Inside the hood, Jurens could hear the muffled gurgle of the ocean outside Columbia’s hull. He looked across at Smitty, who gave him a thumbs-up. Jurens reached down and pushed the Diver Ready button. Two seconds passed. The lights blinked out. They were in total darkness. A red battle lantern glowed to life.

From the bulkhead speaker, MacGregor’s voice: “Divers stand by. I am flooding the tank.”

With a whoosh, the chamber began filling. Frothy water began climbing their legs.

“Divers, the tank is flooding.”

Jurens keyed the squawk box. “Confirm tank flooding.”

He felt the icy chill through his wet suit and could taste the metallic tang of compressed air around him. His ears began squealing. He worked his jaw until he got a pop. The pain receded. The water reached his thighs, then his crotch. He felt his testicles shrink into his belly.

With a sucking plop, the water enveloped the bubble hood.

The “Flood Complete” light flashed to green.

Jurens placed the regulator in his mouth and drew in a lungful of air; it was cold and coppery.
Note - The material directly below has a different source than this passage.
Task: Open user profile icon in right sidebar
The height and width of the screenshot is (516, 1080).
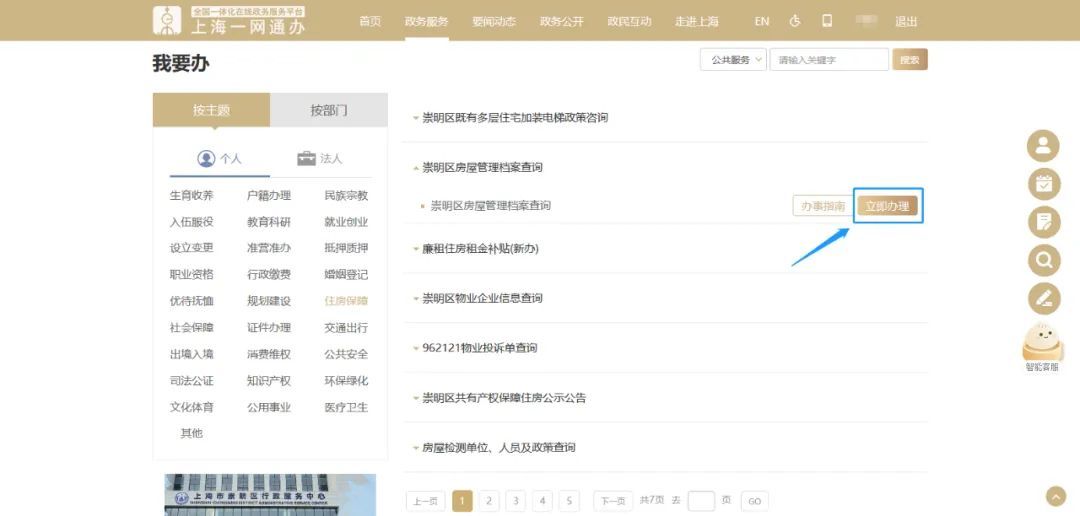Action: (x=1043, y=146)
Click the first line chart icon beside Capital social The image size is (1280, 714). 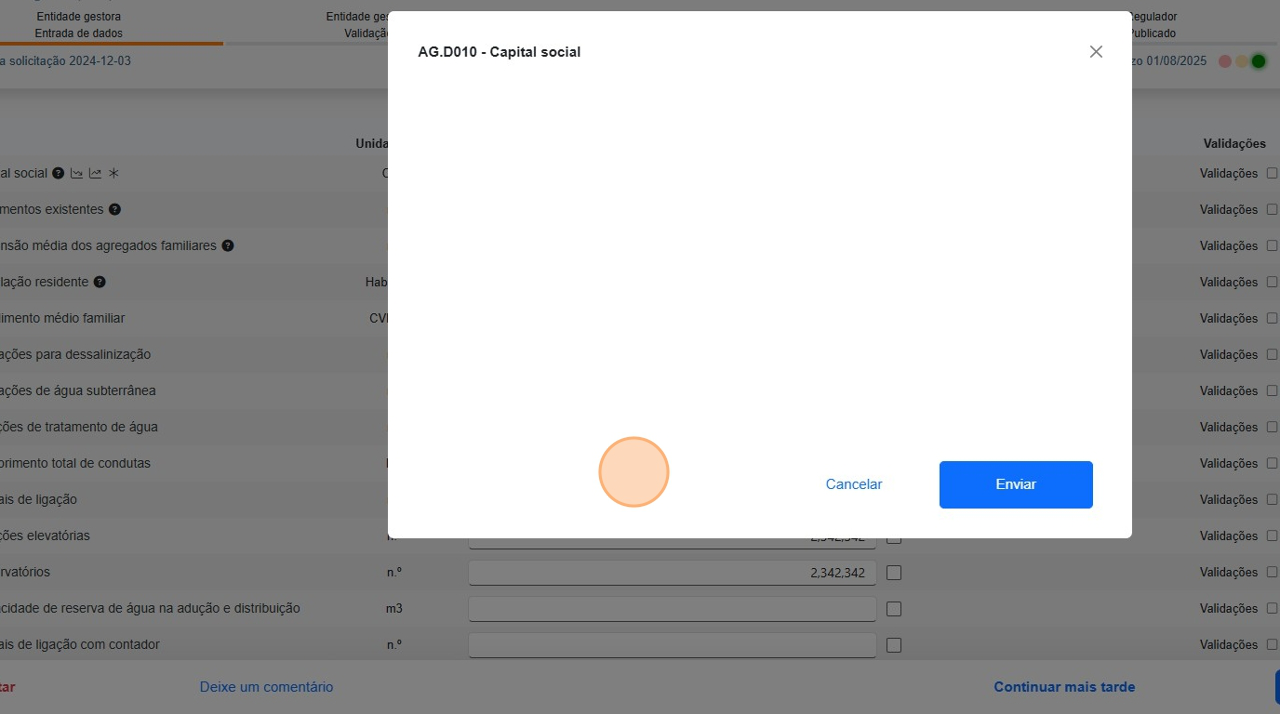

He climbed the ladder to the outer hatch. Now came the hard part. With his feet braced against the ladder and his shoulders against the hatch, he turned the wheel and pushed it open.

Bubbles rushed past him and disappeared into the darkness. With a clunk, the hatch popped into the locked position. He poked his head through.

Half-expecting to get the slipstream in the face, he was surprised to feel nothing: The dunce cap was doing its job. He was surrounded by blackness; errant bits of phosphorescent plankton zipped past his mask, and for a dizzying moment he felt like he were hurtling through a star-filled void.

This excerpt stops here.